Barcode-Scanning App for Android Pushed Malware Onto Millions of Phones

Barcode-Scanning App for Android Pushed Malware Onto Millions of Phones
Photo: Tomohiro Ohsumi, Getty Images

A popular app has been removed from Google Play after it was discovered to have delivered trojanised malware onto millions of users’ phones via an update.

Until recently, Barcode Scanner was a straightforward application that provided users with a basic QR code reader and barcode generator, useful for things like making purchases and redeeming discounts. The app, which has been around since at least 2017, is owned by developer Lavabird Ldt., and claims to have over 10 million downloads, the Wayback Machine shows.

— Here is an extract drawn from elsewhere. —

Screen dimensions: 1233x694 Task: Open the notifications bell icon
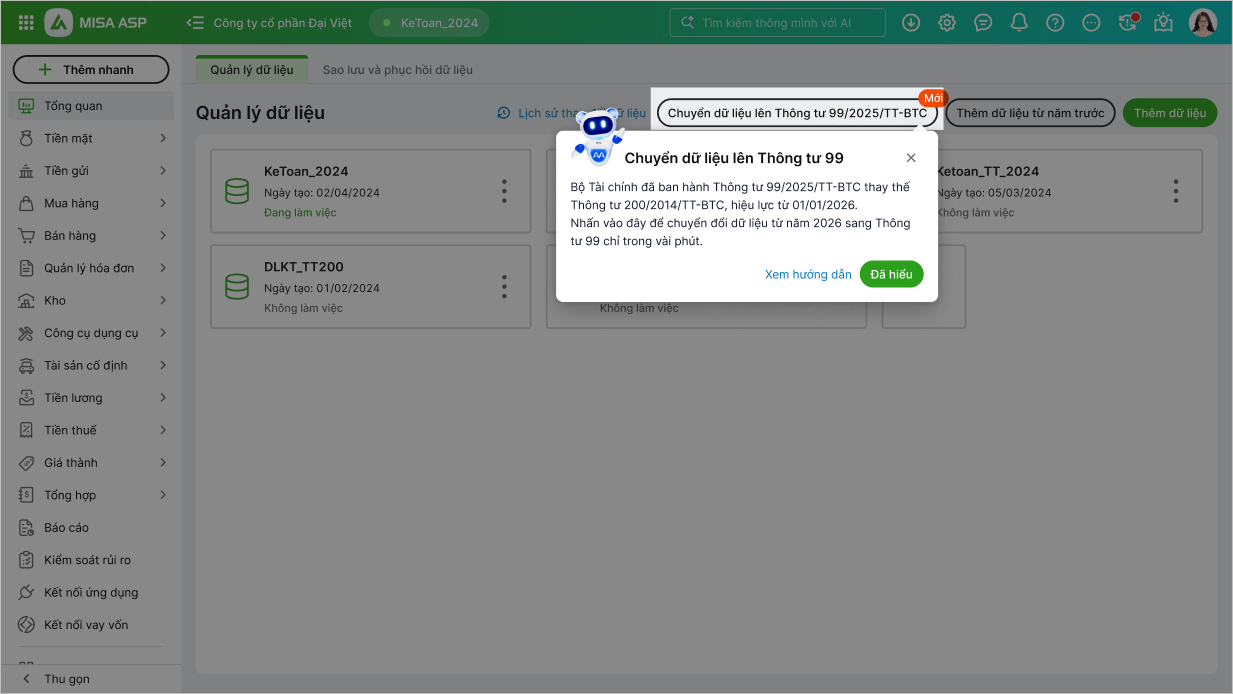[1018, 22]
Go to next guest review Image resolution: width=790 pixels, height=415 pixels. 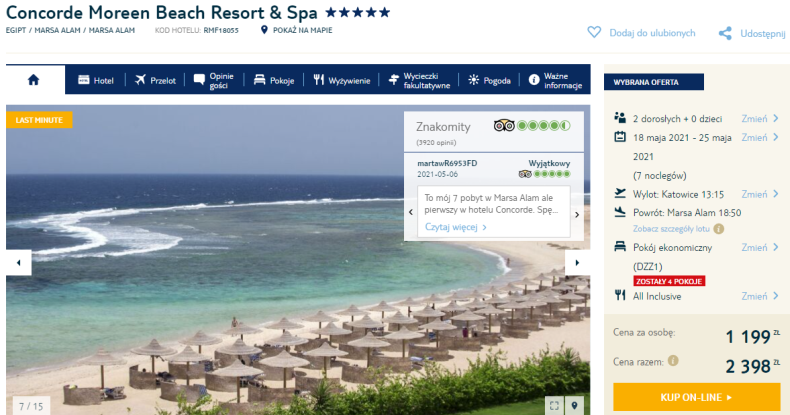[577, 214]
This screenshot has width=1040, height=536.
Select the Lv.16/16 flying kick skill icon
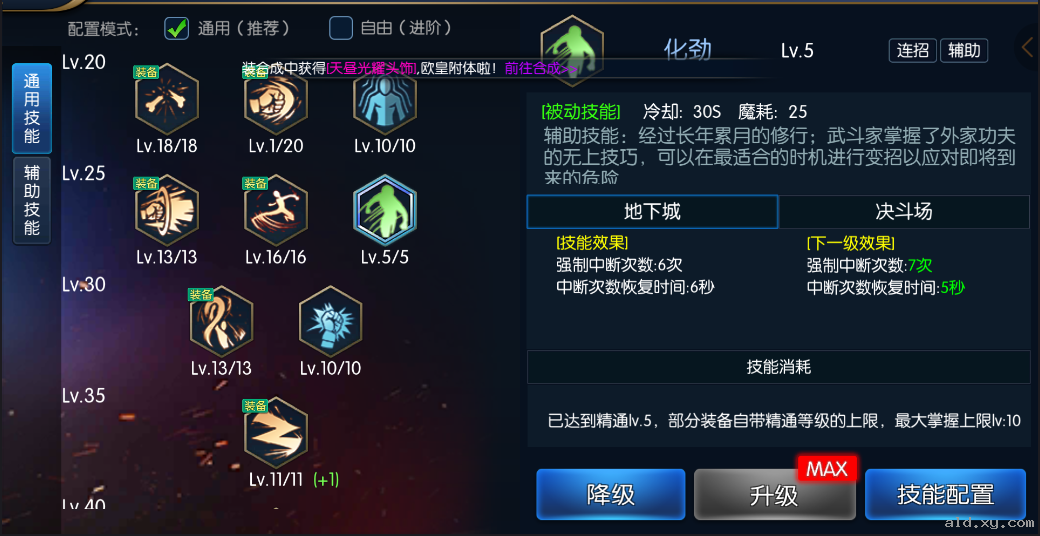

However, a rash of malicious activity was recently traced back to the app. Users began noticing something weird going on with their phones: their default browsers kept getting hijacked and redirected to random advertisements, seemingly out of nowhere. For a number of people, it wasn’t clear what was causing the disruptions — as many hadn’t recently downloaded any apps. After enough peeved victims wrote about their experiences on a web forum, one user ultimately pointed the finger at Barcode.

Researchers with Malwarebytes have verified the scanner is the culprit, releasing a new report that shows it delivered the ad-producing malware onto users’ phones, probably via a December update. The update spoiled the previously benign app — taking it from “an innocent scanner to full on malware,” researchers write.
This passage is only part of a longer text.